The limitations of this study were the low number of patients and the lack of routine screening of rare coagulation defects (II, V, VII, X, XI, XII, XIII) when PT, PTT, and TT were normal. FIX carriage was also not screened when there was no history of hemophilia B in the family. Multimer analysis of VWF was also not available. In addition, some assays were missing in some patients due to subjects’ incompliance to the study. We tried to compare some characteristics of the patients with and without underlying bleeding disorders to find predictive factors for underlying bleeding disorders. However, the statistical power was low due to patient numbers in the groups.
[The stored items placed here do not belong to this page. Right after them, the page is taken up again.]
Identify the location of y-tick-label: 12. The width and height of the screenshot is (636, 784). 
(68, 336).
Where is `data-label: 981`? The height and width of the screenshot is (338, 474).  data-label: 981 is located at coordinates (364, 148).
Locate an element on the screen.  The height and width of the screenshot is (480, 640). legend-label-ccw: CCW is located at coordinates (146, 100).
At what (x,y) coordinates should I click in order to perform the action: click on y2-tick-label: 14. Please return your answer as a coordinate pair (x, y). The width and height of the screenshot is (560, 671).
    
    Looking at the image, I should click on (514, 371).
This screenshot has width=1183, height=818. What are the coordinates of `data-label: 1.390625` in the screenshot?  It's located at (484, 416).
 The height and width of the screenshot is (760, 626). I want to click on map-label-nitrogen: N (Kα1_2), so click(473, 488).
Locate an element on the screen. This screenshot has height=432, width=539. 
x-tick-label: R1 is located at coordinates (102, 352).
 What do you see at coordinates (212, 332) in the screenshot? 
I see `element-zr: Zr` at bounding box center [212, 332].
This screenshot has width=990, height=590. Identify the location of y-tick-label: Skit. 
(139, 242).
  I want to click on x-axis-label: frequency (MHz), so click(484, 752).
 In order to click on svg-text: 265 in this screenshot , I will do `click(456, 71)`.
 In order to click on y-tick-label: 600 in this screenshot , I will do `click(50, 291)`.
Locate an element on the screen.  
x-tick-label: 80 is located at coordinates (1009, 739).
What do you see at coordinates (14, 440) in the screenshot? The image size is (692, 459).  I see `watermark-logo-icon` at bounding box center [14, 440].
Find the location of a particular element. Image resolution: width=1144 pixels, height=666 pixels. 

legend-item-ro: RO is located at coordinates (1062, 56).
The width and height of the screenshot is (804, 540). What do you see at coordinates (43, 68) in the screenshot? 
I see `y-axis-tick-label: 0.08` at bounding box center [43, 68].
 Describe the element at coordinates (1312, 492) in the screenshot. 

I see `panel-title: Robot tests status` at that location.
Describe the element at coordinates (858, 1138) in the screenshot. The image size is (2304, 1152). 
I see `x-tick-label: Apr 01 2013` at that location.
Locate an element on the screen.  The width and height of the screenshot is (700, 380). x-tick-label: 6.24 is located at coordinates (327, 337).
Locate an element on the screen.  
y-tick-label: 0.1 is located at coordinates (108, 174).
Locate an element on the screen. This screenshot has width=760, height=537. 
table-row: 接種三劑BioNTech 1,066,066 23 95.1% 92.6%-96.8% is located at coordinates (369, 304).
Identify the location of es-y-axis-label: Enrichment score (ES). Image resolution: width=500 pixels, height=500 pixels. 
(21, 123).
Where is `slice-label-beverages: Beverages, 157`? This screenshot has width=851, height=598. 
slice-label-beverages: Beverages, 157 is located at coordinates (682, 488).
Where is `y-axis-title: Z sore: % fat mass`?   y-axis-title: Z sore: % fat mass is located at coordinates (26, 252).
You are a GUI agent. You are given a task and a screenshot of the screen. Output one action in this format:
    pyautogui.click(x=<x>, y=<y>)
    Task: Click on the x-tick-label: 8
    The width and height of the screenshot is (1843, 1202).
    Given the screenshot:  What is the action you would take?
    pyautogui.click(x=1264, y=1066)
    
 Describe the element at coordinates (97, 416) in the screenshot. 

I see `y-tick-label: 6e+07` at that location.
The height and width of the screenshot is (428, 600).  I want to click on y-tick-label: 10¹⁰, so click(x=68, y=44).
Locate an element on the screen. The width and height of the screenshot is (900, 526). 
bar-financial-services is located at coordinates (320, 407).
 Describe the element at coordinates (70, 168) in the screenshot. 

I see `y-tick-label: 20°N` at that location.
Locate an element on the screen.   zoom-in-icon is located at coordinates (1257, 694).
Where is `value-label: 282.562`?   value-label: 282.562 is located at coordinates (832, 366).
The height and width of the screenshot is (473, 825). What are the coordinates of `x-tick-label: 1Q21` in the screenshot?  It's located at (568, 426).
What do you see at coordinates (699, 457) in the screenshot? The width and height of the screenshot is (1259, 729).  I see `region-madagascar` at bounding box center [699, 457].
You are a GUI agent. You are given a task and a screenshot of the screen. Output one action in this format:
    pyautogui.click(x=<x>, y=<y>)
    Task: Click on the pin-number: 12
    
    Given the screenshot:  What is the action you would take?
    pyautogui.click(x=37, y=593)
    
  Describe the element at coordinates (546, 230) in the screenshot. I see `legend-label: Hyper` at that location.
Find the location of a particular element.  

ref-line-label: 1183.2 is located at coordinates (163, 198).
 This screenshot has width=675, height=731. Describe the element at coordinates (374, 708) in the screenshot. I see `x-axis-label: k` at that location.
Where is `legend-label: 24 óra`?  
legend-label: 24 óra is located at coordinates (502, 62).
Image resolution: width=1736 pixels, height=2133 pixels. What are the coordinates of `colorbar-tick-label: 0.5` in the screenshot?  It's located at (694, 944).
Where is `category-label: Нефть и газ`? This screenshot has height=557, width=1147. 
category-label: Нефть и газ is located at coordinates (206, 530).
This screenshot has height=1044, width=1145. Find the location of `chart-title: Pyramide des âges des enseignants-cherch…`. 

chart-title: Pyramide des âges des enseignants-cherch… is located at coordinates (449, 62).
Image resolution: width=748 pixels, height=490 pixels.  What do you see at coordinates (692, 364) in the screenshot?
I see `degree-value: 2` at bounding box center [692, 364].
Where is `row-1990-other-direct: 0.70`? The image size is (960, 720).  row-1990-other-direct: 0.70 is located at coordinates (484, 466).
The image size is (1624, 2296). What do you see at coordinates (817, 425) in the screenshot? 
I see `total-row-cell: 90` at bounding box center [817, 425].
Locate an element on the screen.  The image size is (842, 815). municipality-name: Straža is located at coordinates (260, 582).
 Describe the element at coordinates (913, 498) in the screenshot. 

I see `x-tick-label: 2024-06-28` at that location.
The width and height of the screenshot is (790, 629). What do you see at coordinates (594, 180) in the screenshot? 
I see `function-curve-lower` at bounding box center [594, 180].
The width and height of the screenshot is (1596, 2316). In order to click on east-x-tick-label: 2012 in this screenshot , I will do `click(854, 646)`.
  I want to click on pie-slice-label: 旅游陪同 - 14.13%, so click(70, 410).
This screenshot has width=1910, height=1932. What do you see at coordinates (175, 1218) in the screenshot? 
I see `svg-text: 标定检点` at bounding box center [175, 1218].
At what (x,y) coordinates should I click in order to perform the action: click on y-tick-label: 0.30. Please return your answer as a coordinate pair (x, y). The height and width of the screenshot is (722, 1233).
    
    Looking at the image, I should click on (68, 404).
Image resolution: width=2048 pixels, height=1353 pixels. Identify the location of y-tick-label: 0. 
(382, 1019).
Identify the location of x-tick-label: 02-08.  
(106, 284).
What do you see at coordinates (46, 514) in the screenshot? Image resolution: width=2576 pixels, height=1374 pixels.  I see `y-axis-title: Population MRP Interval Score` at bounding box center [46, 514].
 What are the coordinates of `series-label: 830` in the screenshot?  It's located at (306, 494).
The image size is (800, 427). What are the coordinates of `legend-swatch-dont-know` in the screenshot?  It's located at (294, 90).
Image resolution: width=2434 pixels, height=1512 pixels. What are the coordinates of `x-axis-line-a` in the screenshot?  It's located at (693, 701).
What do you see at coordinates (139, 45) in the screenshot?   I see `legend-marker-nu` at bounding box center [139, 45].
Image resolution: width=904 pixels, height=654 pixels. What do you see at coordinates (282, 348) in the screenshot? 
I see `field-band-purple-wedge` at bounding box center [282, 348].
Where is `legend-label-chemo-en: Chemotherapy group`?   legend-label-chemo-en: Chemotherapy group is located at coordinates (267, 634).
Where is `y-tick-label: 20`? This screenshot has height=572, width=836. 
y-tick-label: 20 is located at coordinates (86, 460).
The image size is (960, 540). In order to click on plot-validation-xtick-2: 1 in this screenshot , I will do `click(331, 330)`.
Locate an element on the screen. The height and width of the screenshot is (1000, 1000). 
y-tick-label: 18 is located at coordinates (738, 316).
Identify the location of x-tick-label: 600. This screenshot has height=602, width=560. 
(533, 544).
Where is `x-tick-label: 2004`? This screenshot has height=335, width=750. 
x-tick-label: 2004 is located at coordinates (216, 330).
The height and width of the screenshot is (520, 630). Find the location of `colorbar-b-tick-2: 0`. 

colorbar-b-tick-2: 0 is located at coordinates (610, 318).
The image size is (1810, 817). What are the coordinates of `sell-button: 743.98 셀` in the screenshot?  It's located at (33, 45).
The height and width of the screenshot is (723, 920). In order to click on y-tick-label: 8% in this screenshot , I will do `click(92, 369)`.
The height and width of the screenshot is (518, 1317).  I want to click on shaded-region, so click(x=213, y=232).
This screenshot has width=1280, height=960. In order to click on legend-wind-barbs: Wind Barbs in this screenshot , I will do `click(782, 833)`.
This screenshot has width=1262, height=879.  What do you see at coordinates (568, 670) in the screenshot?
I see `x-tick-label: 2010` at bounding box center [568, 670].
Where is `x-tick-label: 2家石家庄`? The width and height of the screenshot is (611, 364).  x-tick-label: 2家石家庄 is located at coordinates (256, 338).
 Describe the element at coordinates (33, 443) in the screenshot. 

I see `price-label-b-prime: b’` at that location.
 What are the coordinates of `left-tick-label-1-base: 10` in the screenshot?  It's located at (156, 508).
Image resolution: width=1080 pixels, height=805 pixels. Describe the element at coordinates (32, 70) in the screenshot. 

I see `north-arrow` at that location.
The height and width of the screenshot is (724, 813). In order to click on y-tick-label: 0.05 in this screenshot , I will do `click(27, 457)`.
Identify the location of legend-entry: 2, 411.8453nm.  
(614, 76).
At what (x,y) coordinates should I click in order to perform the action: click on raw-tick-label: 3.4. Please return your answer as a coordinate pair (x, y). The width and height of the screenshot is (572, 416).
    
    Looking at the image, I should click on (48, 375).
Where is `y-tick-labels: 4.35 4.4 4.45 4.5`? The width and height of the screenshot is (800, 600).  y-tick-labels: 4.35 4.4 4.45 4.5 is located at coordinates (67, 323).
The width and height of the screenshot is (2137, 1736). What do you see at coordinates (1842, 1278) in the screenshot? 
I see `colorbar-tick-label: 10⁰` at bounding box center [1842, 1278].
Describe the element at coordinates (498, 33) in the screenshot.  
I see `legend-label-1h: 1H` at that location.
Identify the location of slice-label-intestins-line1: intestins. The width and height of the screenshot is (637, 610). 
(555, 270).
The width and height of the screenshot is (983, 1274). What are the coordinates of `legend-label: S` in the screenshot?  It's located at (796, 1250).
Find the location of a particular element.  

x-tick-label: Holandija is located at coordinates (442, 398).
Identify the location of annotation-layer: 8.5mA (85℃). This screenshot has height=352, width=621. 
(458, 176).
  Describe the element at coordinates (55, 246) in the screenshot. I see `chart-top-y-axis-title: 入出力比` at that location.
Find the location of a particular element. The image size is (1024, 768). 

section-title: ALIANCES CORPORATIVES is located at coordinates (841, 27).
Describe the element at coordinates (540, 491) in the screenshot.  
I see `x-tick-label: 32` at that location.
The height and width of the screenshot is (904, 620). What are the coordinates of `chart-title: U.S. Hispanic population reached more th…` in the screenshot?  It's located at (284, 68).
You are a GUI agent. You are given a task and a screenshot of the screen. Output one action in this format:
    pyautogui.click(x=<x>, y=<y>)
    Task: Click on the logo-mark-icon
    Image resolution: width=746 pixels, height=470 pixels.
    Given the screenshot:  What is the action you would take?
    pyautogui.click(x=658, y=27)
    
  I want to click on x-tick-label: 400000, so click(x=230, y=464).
In conclusion, screening of subjects with menorrhagia for underlying bleeding disorders is laborious and not all coagulation assays are available in many routine laboratories. In patients with menorrhagia, at least complete blood count, peripheral smear, aPTT, PT, VWF:Ag, VWF:RCo, and fibrinogen assays must be performed. When there is a history of nose and gum bleeding, platelet function assay by lumiaggregometer must also be performed. In patients with a history of surgical bleeding, screening of rare coagulation deficiencies is also required. In nearly 50% of adolescents, menorrhagia subsides with the maturation of the hypothalamic–pituitary–ovarian axis. Detailed coagulation assays can be postponed in adolescents if bleeding history other than menorrhagia and/or family history of bleeding and/or parental consanguinity is absent. All subjects with menorrhagia must consult with gynecologists and hematologists. In subjects with bleeding disorders, future follow-up for management of pregnancy and delivery is essential for the safety of the mother and offspring.

ACKNOWLEDGMENT

Thanks to laboratory technician İlknur Çağlar for her meticulous work in all of the coagulation assays. Thanks also to the physicians that referred patients to us and performed gynecological evaluations. The Kocaeli University Research Foundation sponsored the study. There was no conflict of interest in this study.